Data entries:
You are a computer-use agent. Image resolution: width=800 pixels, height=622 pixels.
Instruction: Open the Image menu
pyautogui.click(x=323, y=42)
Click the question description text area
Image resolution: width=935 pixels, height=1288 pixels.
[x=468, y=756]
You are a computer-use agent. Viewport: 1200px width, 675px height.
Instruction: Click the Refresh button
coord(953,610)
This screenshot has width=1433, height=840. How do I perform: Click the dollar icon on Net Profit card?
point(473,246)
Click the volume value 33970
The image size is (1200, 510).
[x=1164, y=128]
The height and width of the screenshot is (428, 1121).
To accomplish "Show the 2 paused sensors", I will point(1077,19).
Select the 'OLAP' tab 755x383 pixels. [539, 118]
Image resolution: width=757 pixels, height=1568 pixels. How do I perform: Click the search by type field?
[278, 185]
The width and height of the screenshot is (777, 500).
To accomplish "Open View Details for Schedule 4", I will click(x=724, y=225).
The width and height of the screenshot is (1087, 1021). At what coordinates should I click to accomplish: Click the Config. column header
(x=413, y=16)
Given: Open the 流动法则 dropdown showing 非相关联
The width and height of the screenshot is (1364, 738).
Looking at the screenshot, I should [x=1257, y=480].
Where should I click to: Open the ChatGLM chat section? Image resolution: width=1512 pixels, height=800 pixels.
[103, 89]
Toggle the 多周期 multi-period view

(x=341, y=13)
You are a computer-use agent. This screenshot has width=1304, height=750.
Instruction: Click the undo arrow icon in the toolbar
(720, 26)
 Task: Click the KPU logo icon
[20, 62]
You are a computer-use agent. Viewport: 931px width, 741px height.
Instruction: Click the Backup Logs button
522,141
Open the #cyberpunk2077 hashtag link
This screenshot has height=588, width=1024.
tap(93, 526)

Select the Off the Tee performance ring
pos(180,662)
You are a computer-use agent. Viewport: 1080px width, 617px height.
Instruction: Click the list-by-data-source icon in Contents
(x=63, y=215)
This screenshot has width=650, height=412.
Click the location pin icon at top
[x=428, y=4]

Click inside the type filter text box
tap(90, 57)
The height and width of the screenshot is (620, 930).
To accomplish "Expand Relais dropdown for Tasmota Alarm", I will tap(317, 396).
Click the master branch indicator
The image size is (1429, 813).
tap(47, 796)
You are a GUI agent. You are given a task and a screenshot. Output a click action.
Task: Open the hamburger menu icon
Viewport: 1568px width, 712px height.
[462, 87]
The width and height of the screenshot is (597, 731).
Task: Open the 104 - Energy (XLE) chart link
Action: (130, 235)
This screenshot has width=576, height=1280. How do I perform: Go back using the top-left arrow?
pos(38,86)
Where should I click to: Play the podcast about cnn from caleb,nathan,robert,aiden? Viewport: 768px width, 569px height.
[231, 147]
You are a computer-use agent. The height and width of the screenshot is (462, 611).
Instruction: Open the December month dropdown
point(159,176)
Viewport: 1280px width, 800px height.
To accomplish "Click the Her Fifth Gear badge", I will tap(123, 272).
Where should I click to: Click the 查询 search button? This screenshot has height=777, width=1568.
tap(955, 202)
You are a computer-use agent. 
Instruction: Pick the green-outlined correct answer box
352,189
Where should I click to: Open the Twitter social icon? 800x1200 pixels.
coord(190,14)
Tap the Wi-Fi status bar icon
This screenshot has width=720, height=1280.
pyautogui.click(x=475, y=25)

Problem to solve ▸
Format the data entries above as a JSON list of strings, one string per line, and omit blank lines.

Full solution ▸
[
  "You are a computer-use agent. Image resolution: width=800 pixels, height=622 pixels.",
  "Instruction: Open the Image menu",
  "pyautogui.click(x=323, y=42)",
  "Click the question description text area",
  "Image resolution: width=935 pixels, height=1288 pixels.",
  "[x=468, y=756]",
  "You are a computer-use agent. Viewport: 1200px width, 675px height.",
  "Instruction: Click the Refresh button",
  "coord(953,610)",
  "This screenshot has width=1433, height=840. How do I perform: Click the dollar icon on Net Profit card?",
  "point(473,246)",
  "Click the volume value 33970",
  "The image size is (1200, 510).",
  "[x=1164, y=128]",
  "The height and width of the screenshot is (428, 1121).",
  "To accomplish \"Show the 2 paused sensors\", I will point(1077,19).",
  "Select the 'OLAP' tab 755x383 pixels. [539, 118]",
  "Image resolution: width=757 pixels, height=1568 pixels. How do I perform: Click the search by type field?",
  "[278, 185]",
  "The width and height of the screenshot is (777, 500).",
  "To accomplish \"Open View Details for Schedule 4\", I will click(x=724, y=225).",
  "The width and height of the screenshot is (1087, 1021). At what coordinates should I click to accomplish: Click the Config. column header",
  "(x=413, y=16)",
  "Given: Open the 流动法则 dropdown showing 非相关联",
  "The width and height of the screenshot is (1364, 738).",
  "Looking at the screenshot, I should [x=1257, y=480].",
  "Where should I click to: Open the ChatGLM chat section? Image resolution: width=1512 pixels, height=800 pixels.",
  "[103, 89]",
  "Toggle the 多周期 multi-period view",
  "(x=341, y=13)",
  "You are a computer-use agent. This screenshot has width=1304, height=750.",
  "Instruction: Click the undo arrow icon in the toolbar",
  "(720, 26)",
  " Task: Click the KPU logo icon",
  "[20, 62]",
  "You are a computer-use agent. Viewport: 931px width, 741px height.",
  "Instruction: Click the Backup Logs button",
  "522,141",
  "Open the #cyberpunk2077 hashtag link",
  "This screenshot has height=588, width=1024.",
  "tap(93, 526)",
  "Select the Off the Tee performance ring",
  "pos(180,662)",
  "You are a computer-use agent. Viewport: 1080px width, 617px height.",
  "Instruction: Click the list-by-data-source icon in Contents",
  "(x=63, y=215)",
  "This screenshot has width=650, height=412.",
  "Click the location pin icon at top",
  "[x=428, y=4]",
  "Click inside the type filter text box",
  "tap(90, 57)",
  "The height and width of the screenshot is (620, 930).",
  "To accomplish \"Expand Relais dropdown for Tasmota Alarm\", I will tap(317, 396).",
  "Click the master branch indicator",
  "The image size is (1429, 813).",
  "tap(47, 796)",
  "You are a GUI agent. You are given a task and a screenshot. Output a click action.",
  "Task: Open the hamburger menu icon",
  "Viewport: 1568px width, 712px height.",
  "[462, 87]",
  "The width and height of the screenshot is (597, 731).",
  "Task: Open the 104 - Energy (XLE) chart link",
  "Action: (130, 235)",
  "This screenshot has width=576, height=1280. How do I perform: Go back using the top-left arrow?",
  "pos(38,86)",
  "Where should I click to: Play the podcast about cnn from caleb,nathan,robert,aiden? Viewport: 768px width, 569px height.",
  "[231, 147]",
  "You are a computer-use agent. The height and width of the screenshot is (462, 611).",
  "Instruction: Open the December month dropdown",
  "point(159,176)",
  "Viewport: 1280px width, 800px height.",
  "To accomplish \"Click the Her Fifth Gear badge\", I will tap(123, 272).",
  "Where should I click to: Click the 查询 search button? This screenshot has height=777, width=1568.",
  "tap(955, 202)",
  "You are a computer-use agent. ",
  "Instruction: Pick the green-outlined correct answer box",
  "352,189",
  "Where should I click to: Open the Twitter social icon? 800x1200 pixels.",
  "coord(190,14)",
  "Tap the Wi-Fi status bar icon",
  "This screenshot has width=720, height=1280.",
  "pyautogui.click(x=475, y=25)"
]